Reading as Hiking

I read nonfiction almost exclusively. If you look at my reading list right now you'll see a history of Google, a history of New Zealand, and a history of Western religious thought. And I've been thinking about my one-track approach to reading lately, and started viewing it like hiking. Reading nonfiction is like walking along a flat, wide sidewalk. Each sentence is a cement square that lines up perfectly with the one before—leading me comfortably down a path. There's nothing wrong with this, I can walk for miles on sidewalks and get where I want to go.

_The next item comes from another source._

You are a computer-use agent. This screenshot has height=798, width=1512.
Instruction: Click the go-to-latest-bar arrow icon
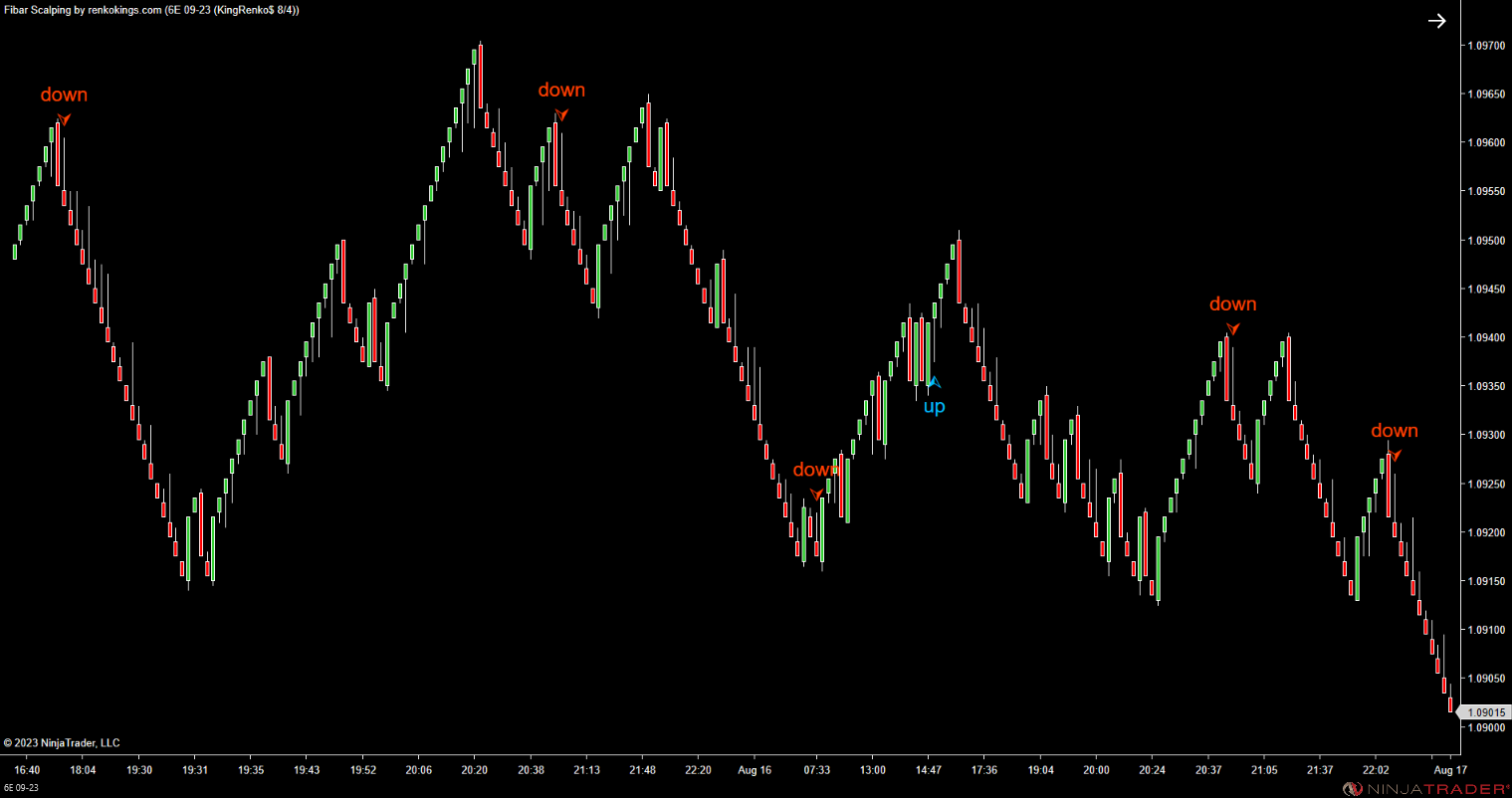coord(1436,20)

A couple nights ago I sat down with a small book of surrealist poetry and had a completely different experience. I could feel muscles in my brain working that hadn't been used for a long time. Instead of walking along my comfortable sidewalk I was suddenly trekking through the backwoods. The path was twisted, rough, and filled with gaps I had to navigate. Sometimes the path was barely visible, but the extra work of joining jarring associations was fun. This space for interpretation is one of the reasons I like to read Zen koans. Surreal poetry and koans have a certain spark I haven't found in other writing and I think it's because the path through the text to meaning isn't clearly marked.

So this post is a reminder to myself that I should vary my literary treks. I'm not going to find soluble fish in a history of Google, and I need to remember that words can be magical as well as useful.